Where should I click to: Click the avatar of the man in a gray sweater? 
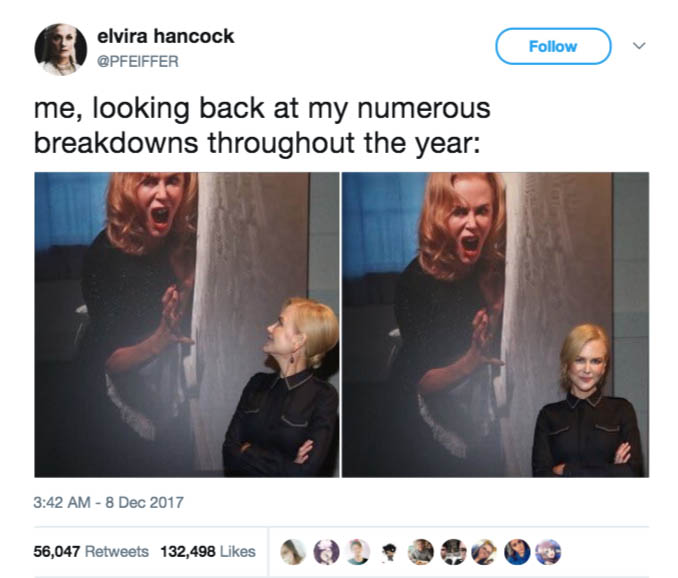pos(422,552)
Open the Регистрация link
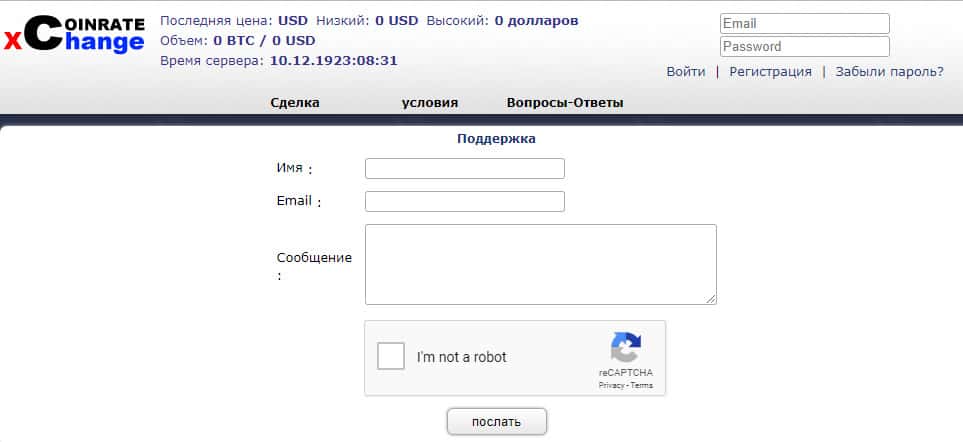 [x=770, y=72]
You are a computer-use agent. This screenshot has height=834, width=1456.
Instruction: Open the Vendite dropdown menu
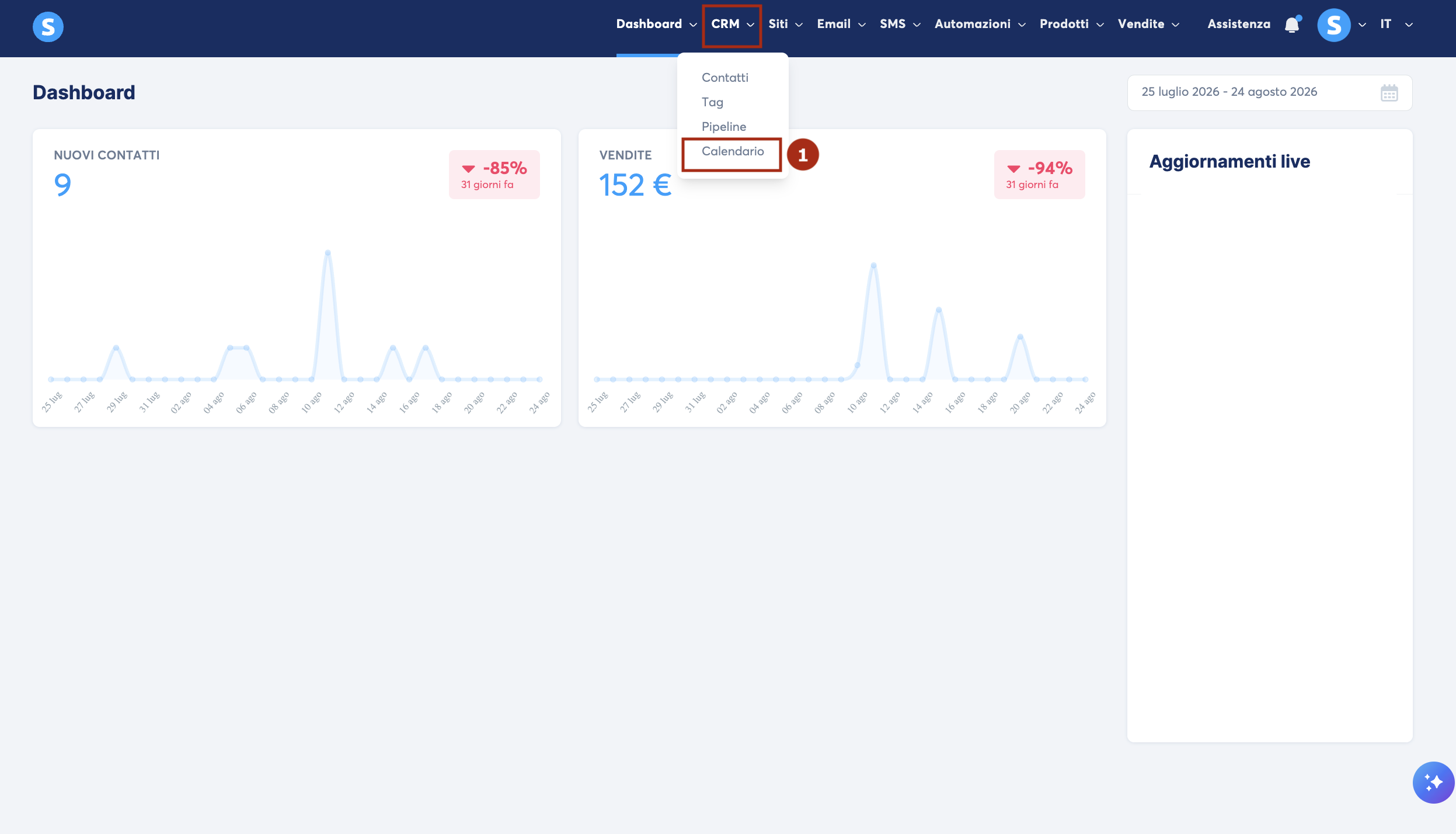(x=1148, y=25)
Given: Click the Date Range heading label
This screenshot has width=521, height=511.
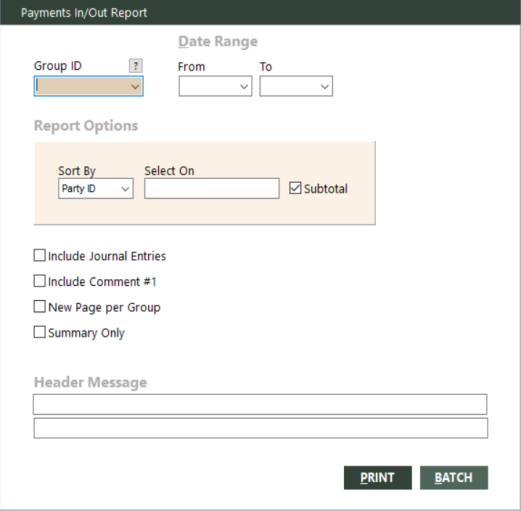Looking at the screenshot, I should [218, 42].
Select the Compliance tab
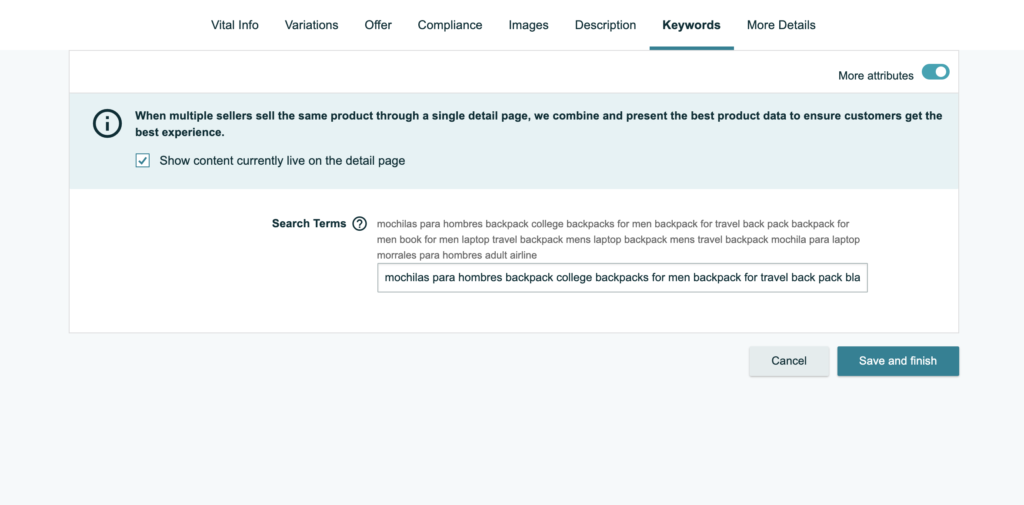This screenshot has width=1024, height=505. click(450, 25)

══════

◆ Work to do: Recast all of the data above as a numbered list with one line per item, leaving out any blank lines. Don't include the pictures in your answer.

◆ Complete response:
1. Where should I click to: Click the avatar of the man in a gray sweater? 
2. pos(422,552)
3. Open the Регистрация link
4.  [x=770, y=72]
5. You are a computer-use agent. This screenshot has height=834, width=1456.
6. Instruction: Open the Vendite dropdown menu
7. (x=1148, y=25)
8. Given: Click the Date Range heading label
9. This screenshot has width=521, height=511.
10. Looking at the screenshot, I should [218, 42].
11. Select the Compliance tab
12. This screenshot has width=1024, height=505. click(450, 25)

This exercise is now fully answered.